1) LLMs do NOT "hold some quantity constant over time in the internal state of the model". It is a pass-thru architecture with zero internal storage. When each token is generated it is appended to the input, and the updated input sequence is fed into the model and everything is calculated from scratch (other than the KV cache optimization). The model appears to be have internal memory due to the coherence of the sequence of tokens it is outputting, but in reality everything is recalculated from scratch, and the coherence is due to the fact that adding one token to the end of a sequence doesn't change the meaning of the sequence by much, and most of what is recalculated will therefore be the same as before.
2) If the model has learnt something, then it should have remembered it from one use to another, but LLMs don't do this. Once the context is gone and the user starts a new conversation/session, then all memory of the prior session is gone - the model has NOT updated itself to remember anything about what happened previously. If this was an employee (an AI coder, perhaps) then it would be perpetual groundhog day. Every day it came to work it'd be repeating the same mistakes it made the day before, and would have forgotten everything you might have taught it. This is not my definition of learning, and more to the point the lack of such incremental permanent learning is what'll make LLMs useless for very many jobs. It's not an easy fix, which is why we're stuck with massively expensive infrequent retrainings from scratch rather than incremental learning.
This is also true of those with advanced Alzheimer's disease. Are they not conscious as well? If we believe they are conscious then memory and learning must not be essential ingredients.
I thought we're talking about intelligence, not consciousness, and limitations of the LLM/transformer architecture that limit their intelligence compared to humans.
In fact LLMs are not only architecturally limited, but they also give the impression of being far more intelligent than they actually are due to mimicking training sources that are more intelligent than the LLM itself is.
If you want to bring consciousness into the discussion, then that is basically just the brain modelling itself and the subjective experience that gives rise to.
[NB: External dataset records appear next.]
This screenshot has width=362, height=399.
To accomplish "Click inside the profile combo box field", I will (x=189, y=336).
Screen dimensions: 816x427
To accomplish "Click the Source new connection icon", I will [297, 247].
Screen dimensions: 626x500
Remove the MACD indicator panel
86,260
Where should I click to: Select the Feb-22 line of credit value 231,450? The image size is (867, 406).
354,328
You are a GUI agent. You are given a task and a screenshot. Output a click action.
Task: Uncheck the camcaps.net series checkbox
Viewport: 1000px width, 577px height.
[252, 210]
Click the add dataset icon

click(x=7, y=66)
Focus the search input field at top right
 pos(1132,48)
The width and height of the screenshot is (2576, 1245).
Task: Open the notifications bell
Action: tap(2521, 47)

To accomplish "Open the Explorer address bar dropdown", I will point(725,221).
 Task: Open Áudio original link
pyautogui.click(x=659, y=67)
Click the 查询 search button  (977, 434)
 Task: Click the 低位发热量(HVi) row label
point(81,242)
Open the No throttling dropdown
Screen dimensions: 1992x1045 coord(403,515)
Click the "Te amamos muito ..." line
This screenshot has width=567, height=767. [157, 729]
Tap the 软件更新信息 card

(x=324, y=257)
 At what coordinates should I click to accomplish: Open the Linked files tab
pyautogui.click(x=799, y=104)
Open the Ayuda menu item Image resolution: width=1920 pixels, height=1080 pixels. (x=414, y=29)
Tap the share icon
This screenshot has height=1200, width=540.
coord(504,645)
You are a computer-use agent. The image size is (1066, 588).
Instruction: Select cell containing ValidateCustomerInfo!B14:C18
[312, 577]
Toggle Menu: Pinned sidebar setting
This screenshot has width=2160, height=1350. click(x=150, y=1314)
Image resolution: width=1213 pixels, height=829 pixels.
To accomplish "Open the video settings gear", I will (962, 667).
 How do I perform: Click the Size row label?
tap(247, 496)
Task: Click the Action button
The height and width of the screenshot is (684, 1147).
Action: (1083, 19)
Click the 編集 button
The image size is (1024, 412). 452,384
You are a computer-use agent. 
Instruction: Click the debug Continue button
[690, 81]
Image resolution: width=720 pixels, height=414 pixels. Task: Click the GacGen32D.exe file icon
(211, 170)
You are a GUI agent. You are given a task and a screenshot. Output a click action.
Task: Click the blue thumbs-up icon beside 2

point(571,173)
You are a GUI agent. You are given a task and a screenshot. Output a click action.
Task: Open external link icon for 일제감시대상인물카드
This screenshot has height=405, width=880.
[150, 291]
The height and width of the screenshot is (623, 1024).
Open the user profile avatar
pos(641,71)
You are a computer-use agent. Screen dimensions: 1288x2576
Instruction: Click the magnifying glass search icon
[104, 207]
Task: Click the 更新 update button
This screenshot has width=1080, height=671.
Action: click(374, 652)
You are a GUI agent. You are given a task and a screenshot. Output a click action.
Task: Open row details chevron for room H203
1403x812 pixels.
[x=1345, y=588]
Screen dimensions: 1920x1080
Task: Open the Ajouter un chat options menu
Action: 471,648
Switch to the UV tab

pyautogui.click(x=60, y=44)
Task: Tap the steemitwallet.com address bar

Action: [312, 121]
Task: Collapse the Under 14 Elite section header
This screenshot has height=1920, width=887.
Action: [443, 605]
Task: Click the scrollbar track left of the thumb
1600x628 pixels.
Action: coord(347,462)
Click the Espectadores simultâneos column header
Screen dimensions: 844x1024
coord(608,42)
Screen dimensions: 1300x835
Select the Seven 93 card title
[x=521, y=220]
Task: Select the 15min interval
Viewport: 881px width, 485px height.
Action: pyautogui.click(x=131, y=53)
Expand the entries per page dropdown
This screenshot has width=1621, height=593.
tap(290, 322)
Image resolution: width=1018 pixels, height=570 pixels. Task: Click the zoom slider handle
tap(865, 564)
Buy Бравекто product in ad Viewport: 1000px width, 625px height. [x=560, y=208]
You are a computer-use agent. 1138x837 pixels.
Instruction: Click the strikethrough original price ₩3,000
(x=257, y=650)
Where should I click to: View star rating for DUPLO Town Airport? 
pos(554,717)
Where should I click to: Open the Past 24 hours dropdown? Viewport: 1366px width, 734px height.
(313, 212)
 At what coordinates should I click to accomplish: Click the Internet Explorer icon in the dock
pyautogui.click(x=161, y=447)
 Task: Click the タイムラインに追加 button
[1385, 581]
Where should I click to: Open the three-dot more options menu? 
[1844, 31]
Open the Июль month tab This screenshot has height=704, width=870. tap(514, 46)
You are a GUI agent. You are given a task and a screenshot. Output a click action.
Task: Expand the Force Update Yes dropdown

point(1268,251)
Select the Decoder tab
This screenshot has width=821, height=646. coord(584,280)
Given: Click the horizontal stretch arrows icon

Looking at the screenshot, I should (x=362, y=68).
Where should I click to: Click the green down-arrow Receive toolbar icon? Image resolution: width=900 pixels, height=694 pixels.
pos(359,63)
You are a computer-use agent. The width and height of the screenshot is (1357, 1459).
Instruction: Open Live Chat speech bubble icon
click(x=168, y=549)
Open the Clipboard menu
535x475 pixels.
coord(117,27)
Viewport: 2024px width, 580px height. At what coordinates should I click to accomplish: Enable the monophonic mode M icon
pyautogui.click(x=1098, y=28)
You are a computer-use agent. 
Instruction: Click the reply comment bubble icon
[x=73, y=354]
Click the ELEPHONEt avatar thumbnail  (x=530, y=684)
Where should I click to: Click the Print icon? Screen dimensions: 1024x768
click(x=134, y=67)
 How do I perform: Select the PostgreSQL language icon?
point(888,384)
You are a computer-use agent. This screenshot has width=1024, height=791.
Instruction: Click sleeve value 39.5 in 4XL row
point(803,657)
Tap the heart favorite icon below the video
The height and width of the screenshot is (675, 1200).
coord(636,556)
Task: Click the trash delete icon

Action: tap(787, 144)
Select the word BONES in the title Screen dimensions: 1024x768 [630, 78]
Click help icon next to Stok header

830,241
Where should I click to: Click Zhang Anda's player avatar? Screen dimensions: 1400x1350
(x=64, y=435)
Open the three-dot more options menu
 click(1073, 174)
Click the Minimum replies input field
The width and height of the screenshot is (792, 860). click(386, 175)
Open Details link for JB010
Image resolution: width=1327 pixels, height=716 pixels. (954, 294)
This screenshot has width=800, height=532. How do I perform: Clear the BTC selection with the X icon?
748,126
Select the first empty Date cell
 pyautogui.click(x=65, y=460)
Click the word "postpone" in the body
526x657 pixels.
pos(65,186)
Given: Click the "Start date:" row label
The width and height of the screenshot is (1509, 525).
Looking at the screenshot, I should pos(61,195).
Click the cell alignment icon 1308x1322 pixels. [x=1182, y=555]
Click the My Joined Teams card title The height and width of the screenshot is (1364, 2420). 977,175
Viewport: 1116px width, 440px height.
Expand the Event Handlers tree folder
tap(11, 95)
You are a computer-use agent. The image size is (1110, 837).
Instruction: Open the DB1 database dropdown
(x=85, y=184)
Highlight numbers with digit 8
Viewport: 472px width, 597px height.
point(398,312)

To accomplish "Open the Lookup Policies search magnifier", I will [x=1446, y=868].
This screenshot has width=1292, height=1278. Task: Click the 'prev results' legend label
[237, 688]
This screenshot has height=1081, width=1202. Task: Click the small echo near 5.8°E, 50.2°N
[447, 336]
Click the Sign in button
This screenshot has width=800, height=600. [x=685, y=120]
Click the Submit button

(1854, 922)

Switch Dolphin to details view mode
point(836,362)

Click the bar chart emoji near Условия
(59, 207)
I expect it arose due to evolutionary adaptive benefit - part of being a better predictor (i.e. more intelligent) is being better able to model your own behavior and experiences, but that's not a must-have for intelligence.
Well, it's typically going to be a collective voice, not an individual, but they are certainly mimicking ... they are trying to predict what the collective voice will say next - to mimick it.
No it's more like they are trying to predict what some given human might say(#amongst other things).
a pretrained transformer in the limit does not converge on any collective or consensus state in that sense and in fact, pre-training actually punishes this. It learns to predict the words of Feynman as readily as the dumbass across the street.
When i say that GPT does not mimic, i mean that the training objective literally optimizes for beyond that.
Consider <Hash, plaintext> pairs. You can't predict this without cracking the hash algorithm, but you could easily fool a GAN's discriminator(one that has learnt to compute hash functions) just by generating typical instances.
# Consider that some of the text on the Internet isn't humans casually chatting or extemporaneous speech. It's the results section of a science paper. It's news stories that say what happened on a particular day. It's text that people crafted over hours or days.
I don't think that's a good example. People with Alzheimer's have, to put it simply, damaged memory, but not complete lack of. We're talking about a situation where a person wouldn't be even conscious of being a human/person unless they were told so as part of the current context window. Right ?
Yeah - but it's just a stack of transformer layers. No looping, no memory, no self-modification (learning). Also, no magic.